* _RECORDS SUPPLIED_:

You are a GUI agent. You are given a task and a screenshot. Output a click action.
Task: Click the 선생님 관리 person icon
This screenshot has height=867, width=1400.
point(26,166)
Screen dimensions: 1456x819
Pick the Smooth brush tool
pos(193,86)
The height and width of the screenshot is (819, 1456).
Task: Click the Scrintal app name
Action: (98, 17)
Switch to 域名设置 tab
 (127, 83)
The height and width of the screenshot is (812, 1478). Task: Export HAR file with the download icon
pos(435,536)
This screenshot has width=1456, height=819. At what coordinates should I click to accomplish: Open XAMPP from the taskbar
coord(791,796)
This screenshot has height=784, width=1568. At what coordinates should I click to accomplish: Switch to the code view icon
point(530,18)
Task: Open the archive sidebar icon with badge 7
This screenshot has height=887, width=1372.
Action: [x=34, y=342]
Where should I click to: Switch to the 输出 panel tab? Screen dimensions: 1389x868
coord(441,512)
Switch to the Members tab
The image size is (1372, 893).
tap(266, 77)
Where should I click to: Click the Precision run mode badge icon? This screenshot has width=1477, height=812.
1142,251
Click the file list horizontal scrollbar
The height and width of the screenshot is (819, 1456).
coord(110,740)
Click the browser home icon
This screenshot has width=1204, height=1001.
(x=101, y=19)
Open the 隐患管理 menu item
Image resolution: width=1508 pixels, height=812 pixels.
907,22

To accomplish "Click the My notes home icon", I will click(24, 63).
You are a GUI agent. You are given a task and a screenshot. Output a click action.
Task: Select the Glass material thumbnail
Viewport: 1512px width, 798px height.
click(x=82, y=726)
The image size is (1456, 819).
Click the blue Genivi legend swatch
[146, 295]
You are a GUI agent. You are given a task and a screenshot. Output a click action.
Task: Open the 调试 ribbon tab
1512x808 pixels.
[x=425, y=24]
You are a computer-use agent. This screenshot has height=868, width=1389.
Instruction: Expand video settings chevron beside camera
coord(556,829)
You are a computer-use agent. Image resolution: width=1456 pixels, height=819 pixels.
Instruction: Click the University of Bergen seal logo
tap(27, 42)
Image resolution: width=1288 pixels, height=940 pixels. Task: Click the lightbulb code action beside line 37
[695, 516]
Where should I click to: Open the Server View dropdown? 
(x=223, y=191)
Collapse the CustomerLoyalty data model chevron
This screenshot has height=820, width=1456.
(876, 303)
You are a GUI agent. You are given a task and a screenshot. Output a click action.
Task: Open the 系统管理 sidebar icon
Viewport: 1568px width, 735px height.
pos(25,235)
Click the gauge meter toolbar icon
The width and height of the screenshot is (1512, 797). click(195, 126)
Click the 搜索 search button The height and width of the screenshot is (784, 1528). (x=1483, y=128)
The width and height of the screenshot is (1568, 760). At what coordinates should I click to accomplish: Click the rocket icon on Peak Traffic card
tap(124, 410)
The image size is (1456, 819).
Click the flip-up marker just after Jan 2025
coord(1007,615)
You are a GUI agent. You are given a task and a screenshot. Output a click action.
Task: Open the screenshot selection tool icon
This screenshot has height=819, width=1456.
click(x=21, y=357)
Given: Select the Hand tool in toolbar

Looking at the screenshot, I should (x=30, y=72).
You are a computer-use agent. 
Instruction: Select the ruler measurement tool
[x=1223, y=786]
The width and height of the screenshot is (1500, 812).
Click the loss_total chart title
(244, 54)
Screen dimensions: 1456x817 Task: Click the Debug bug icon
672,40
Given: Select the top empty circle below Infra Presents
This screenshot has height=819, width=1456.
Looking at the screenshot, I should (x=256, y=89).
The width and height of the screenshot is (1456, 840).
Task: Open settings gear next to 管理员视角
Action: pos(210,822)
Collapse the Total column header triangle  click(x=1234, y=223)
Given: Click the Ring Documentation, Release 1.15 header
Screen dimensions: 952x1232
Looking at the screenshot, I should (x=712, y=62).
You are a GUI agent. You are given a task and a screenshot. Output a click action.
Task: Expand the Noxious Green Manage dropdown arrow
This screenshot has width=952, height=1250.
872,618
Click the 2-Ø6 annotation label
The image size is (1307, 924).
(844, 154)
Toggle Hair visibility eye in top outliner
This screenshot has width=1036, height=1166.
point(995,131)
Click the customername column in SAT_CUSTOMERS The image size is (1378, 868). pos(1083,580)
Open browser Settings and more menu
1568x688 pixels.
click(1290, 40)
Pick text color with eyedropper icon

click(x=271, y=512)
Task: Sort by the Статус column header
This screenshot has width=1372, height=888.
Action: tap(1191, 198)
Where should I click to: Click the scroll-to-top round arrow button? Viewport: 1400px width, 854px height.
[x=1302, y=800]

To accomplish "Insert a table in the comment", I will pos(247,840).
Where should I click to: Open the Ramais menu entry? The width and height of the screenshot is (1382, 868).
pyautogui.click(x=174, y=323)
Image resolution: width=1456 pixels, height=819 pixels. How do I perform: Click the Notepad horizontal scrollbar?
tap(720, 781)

* _EXERCISE DETAILS_:
Your job here is to copy the entries above exactly.

* _SOLUTION TO THIS TASK_:
You are a GUI agent. You are given a task and a screenshot. Output a click action.
Task: Click the 선생님 관리 person icon
This screenshot has height=867, width=1400.
point(26,166)
Screen dimensions: 1456x819
Pick the Smooth brush tool
pos(193,86)
The height and width of the screenshot is (819, 1456).
Task: Click the Scrintal app name
Action: (98, 17)
Switch to 域名设置 tab
 (127, 83)
The height and width of the screenshot is (812, 1478). Task: Export HAR file with the download icon
pos(435,536)
This screenshot has width=1456, height=819. At what coordinates should I click to accomplish: Open XAMPP from the taskbar
coord(791,796)
This screenshot has height=784, width=1568. At what coordinates should I click to accomplish: Switch to the code view icon
point(530,18)
Task: Open the archive sidebar icon with badge 7
This screenshot has height=887, width=1372.
Action: [x=34, y=342]
Where should I click to: Switch to the 输出 panel tab? Screen dimensions: 1389x868
coord(441,512)
Switch to the Members tab
The image size is (1372, 893).
tap(266, 77)
Where should I click to: Click the Precision run mode badge icon? This screenshot has width=1477, height=812.
1142,251
Click the file list horizontal scrollbar
The height and width of the screenshot is (819, 1456).
coord(110,740)
Click the browser home icon
This screenshot has width=1204, height=1001.
(x=101, y=19)
Open the 隐患管理 menu item
Image resolution: width=1508 pixels, height=812 pixels.
907,22

To accomplish "Click the My notes home icon", I will click(24, 63).
You are a GUI agent. You are given a task and a screenshot. Output a click action.
Task: Select the Glass material thumbnail
Viewport: 1512px width, 798px height.
click(x=82, y=726)
The image size is (1456, 819).
Click the blue Genivi legend swatch
[146, 295]
You are a GUI agent. You are given a task and a screenshot. Output a click action.
Task: Open the 调试 ribbon tab
1512x808 pixels.
[x=425, y=24]
You are a computer-use agent. This screenshot has height=868, width=1389.
Instruction: Expand video settings chevron beside camera
coord(556,829)
You are a computer-use agent. Image resolution: width=1456 pixels, height=819 pixels.
Instruction: Click the University of Bergen seal logo
tap(27, 42)
Image resolution: width=1288 pixels, height=940 pixels. Task: Click the lightbulb code action beside line 37
[695, 516]
Where should I click to: Open the Server View dropdown? 
(x=223, y=191)
Collapse the CustomerLoyalty data model chevron
This screenshot has height=820, width=1456.
(876, 303)
You are a GUI agent. You are given a task and a screenshot. Output a click action.
Task: Open the 系统管理 sidebar icon
Viewport: 1568px width, 735px height.
pos(25,235)
Click the gauge meter toolbar icon
The width and height of the screenshot is (1512, 797). click(195, 126)
Click the 搜索 search button The height and width of the screenshot is (784, 1528). (x=1483, y=128)
The width and height of the screenshot is (1568, 760). At what coordinates should I click to accomplish: Click the rocket icon on Peak Traffic card
tap(124, 410)
The image size is (1456, 819).
Click the flip-up marker just after Jan 2025
coord(1007,615)
You are a GUI agent. You are given a task and a screenshot. Output a click action.
Task: Open the screenshot selection tool icon
This screenshot has height=819, width=1456.
click(x=21, y=357)
Given: Select the Hand tool in toolbar

Looking at the screenshot, I should (x=30, y=72).
You are a computer-use agent. 
Instruction: Select the ruler measurement tool
[x=1223, y=786]
The width and height of the screenshot is (1500, 812).
Click the loss_total chart title
(244, 54)
Screen dimensions: 1456x817 Task: Click the Debug bug icon
672,40
Given: Select the top empty circle below Infra Presents
This screenshot has height=819, width=1456.
Looking at the screenshot, I should (x=256, y=89).
The width and height of the screenshot is (1456, 840).
Task: Open settings gear next to 管理员视角
Action: pos(210,822)
Collapse the Total column header triangle  click(x=1234, y=223)
Given: Click the Ring Documentation, Release 1.15 header
Screen dimensions: 952x1232
Looking at the screenshot, I should (x=712, y=62).
You are a GUI agent. You are given a task and a screenshot. Output a click action.
Task: Expand the Noxious Green Manage dropdown arrow
This screenshot has width=952, height=1250.
872,618
Click the 2-Ø6 annotation label
The image size is (1307, 924).
(844, 154)
Toggle Hair visibility eye in top outliner
This screenshot has width=1036, height=1166.
point(995,131)
Click the customername column in SAT_CUSTOMERS The image size is (1378, 868). pos(1083,580)
Open browser Settings and more menu
1568x688 pixels.
click(1290, 40)
Pick text color with eyedropper icon

click(x=271, y=512)
Task: Sort by the Статус column header
This screenshot has width=1372, height=888.
Action: tap(1191, 198)
Where should I click to: Click the scroll-to-top round arrow button? Viewport: 1400px width, 854px height.
[x=1302, y=800]

To accomplish "Insert a table in the comment", I will pos(247,840).
Where should I click to: Open the Ramais menu entry? The width and height of the screenshot is (1382, 868).
pyautogui.click(x=174, y=323)
Image resolution: width=1456 pixels, height=819 pixels. How do I perform: Click the Notepad horizontal scrollbar?
tap(720, 781)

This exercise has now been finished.